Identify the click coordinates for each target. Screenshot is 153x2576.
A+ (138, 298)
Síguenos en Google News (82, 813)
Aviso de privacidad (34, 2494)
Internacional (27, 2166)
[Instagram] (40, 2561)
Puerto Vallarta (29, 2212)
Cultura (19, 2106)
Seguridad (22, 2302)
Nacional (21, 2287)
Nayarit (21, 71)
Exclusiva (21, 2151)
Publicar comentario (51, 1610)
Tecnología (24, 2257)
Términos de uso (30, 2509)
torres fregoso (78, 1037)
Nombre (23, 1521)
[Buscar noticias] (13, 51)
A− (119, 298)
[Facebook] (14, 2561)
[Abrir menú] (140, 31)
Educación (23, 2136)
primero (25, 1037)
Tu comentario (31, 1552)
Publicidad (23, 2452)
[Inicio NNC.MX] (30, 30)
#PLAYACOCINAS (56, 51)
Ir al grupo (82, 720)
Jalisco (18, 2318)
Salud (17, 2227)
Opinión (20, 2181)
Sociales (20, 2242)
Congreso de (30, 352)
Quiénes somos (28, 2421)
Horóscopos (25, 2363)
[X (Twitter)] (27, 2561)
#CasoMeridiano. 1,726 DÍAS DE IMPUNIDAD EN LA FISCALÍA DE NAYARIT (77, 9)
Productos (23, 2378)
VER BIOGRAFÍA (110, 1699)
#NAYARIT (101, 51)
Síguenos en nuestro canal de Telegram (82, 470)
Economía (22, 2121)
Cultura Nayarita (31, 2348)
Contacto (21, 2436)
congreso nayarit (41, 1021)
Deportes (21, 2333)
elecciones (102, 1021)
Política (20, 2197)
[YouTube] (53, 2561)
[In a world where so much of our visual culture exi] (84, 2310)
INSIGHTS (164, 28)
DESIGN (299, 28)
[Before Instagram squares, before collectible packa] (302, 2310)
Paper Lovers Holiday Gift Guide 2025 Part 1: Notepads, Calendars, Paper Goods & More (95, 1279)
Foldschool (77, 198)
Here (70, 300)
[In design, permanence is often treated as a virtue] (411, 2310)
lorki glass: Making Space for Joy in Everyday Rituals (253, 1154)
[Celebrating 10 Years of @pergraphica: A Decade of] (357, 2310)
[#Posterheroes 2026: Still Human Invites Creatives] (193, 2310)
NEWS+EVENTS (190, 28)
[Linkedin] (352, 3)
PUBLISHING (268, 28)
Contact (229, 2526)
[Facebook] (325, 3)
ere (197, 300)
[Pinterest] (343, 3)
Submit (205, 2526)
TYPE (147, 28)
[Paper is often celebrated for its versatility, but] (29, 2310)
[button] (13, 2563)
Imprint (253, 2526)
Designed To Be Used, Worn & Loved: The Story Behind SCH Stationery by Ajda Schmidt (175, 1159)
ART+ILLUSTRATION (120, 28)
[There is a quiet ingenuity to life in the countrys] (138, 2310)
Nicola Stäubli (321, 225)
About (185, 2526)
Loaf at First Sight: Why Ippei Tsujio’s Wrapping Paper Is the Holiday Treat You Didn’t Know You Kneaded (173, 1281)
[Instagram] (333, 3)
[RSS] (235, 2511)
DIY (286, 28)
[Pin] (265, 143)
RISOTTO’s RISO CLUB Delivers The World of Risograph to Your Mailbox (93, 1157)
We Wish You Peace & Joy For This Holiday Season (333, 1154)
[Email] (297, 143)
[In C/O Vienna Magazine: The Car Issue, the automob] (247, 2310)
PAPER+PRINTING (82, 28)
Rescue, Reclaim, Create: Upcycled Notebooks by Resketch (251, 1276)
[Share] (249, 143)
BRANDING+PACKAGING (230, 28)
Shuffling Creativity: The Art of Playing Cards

◆ **YOUR OBJECTIVE**
Scan the lines above for "Paper Lovers Holiday" and for "Imprint (253, 2526)". Repeat exactly the line holding each of them and every line in between.

◆ **TASK SOLUTION**
Paper Lovers Holiday Gift Guide 2025 Part 1: Notepads, Calendars, Paper Goods & More (95, 1279)
Foldschool (77, 198)
Here (70, 300)
[In design, permanence is often treated as a virtue] (411, 2310)
lorki glass: Making Space for Joy in Everyday Rituals (253, 1154)
[Celebrating 10 Years of @pergraphica: A Decade of] (357, 2310)
[#Posterheroes 2026: Still Human Invites Creatives] (193, 2310)
NEWS+EVENTS (190, 28)
[Linkedin] (352, 3)
PUBLISHING (268, 28)
Contact (229, 2526)
[Facebook] (325, 3)
ere (197, 300)
[Pinterest] (343, 3)
Submit (205, 2526)
TYPE (147, 28)
[Paper is often celebrated for its versatility, but] (29, 2310)
[button] (13, 2563)
Imprint (253, 2526)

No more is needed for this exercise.